◆ Exercise ◆
Please return the lines from the one with "You are a GUI" through the end of the listing below, word for word, with every picture left out.
-------- The data
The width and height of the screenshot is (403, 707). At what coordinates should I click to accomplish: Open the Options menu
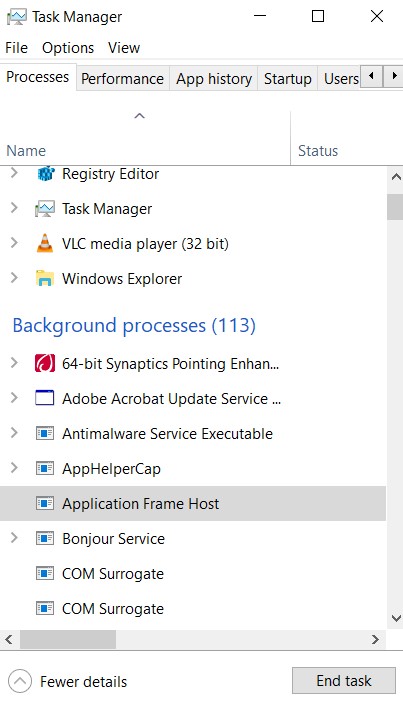pyautogui.click(x=68, y=48)
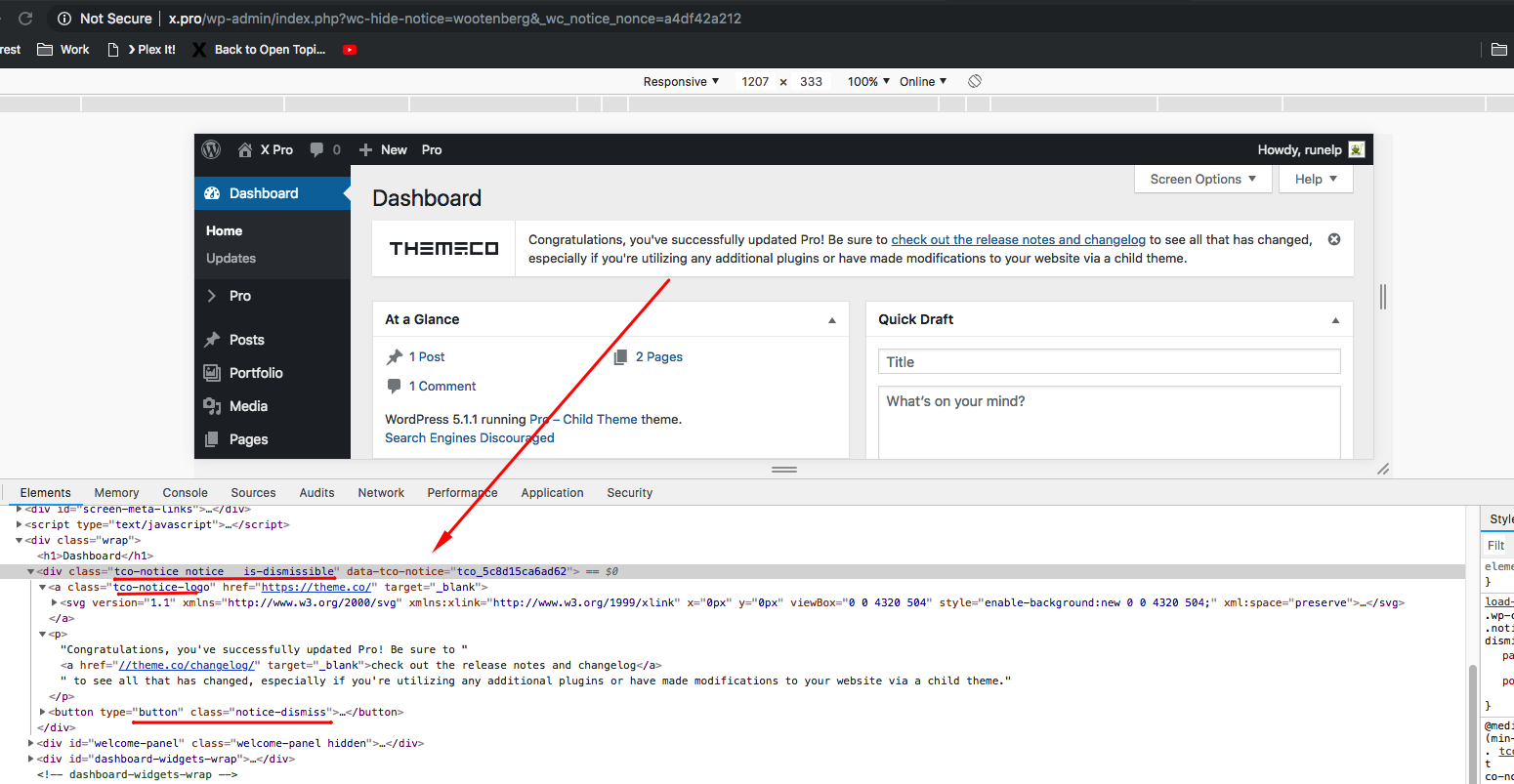This screenshot has height=784, width=1514.
Task: Open the Online throttling dropdown
Action: coord(923,81)
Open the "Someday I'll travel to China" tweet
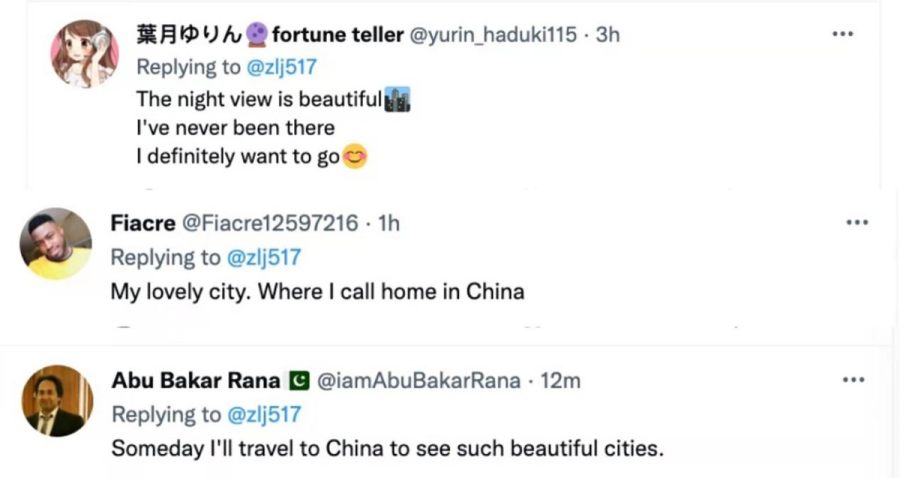Screen dimensions: 900x478 tap(386, 448)
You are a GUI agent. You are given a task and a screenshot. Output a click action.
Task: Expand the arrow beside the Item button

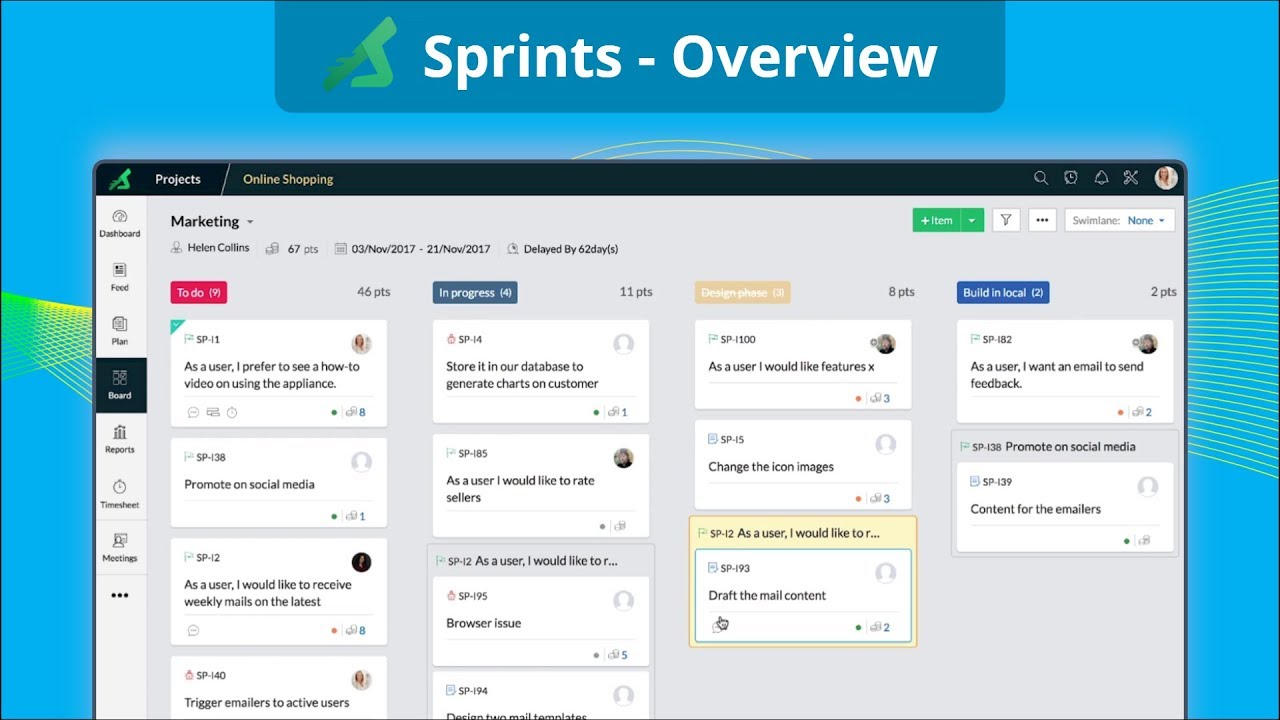(x=972, y=221)
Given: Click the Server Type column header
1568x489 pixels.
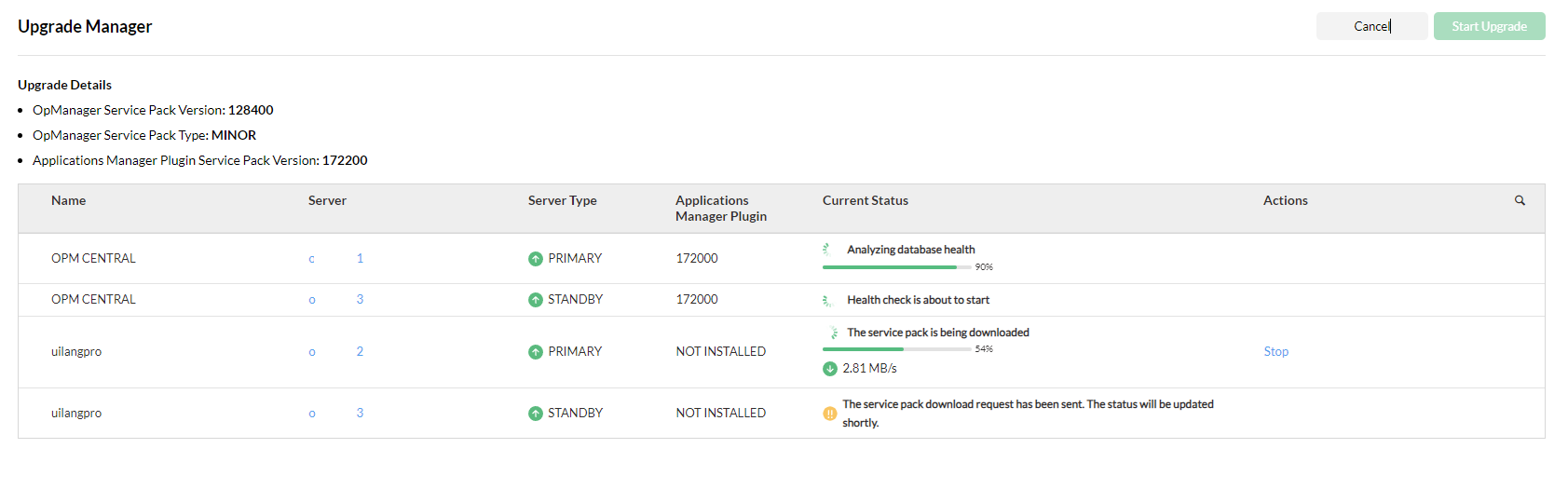Looking at the screenshot, I should 562,200.
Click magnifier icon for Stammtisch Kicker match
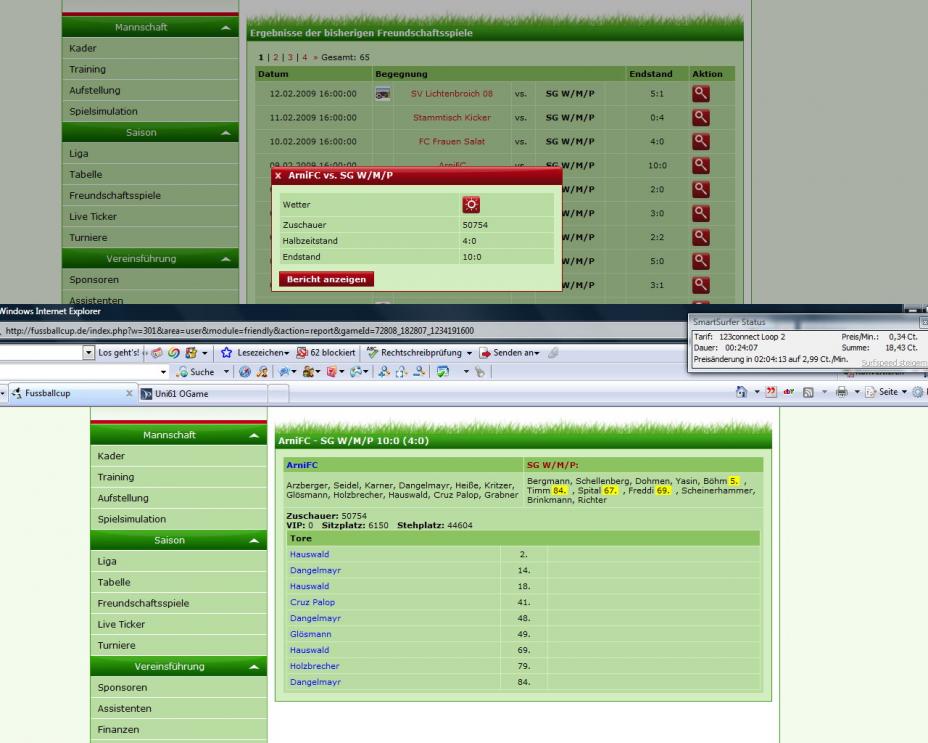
----------------
◆ The answer ◆
You are a GUI agent. You are given a task and a screenshot. Output a click action.
Task: Expand the arrow beside the Item button

(x=972, y=221)
Given: Click the Server Type column header
1568x489 pixels.
Looking at the screenshot, I should 562,200.
Click magnifier icon for Stammtisch Kicker match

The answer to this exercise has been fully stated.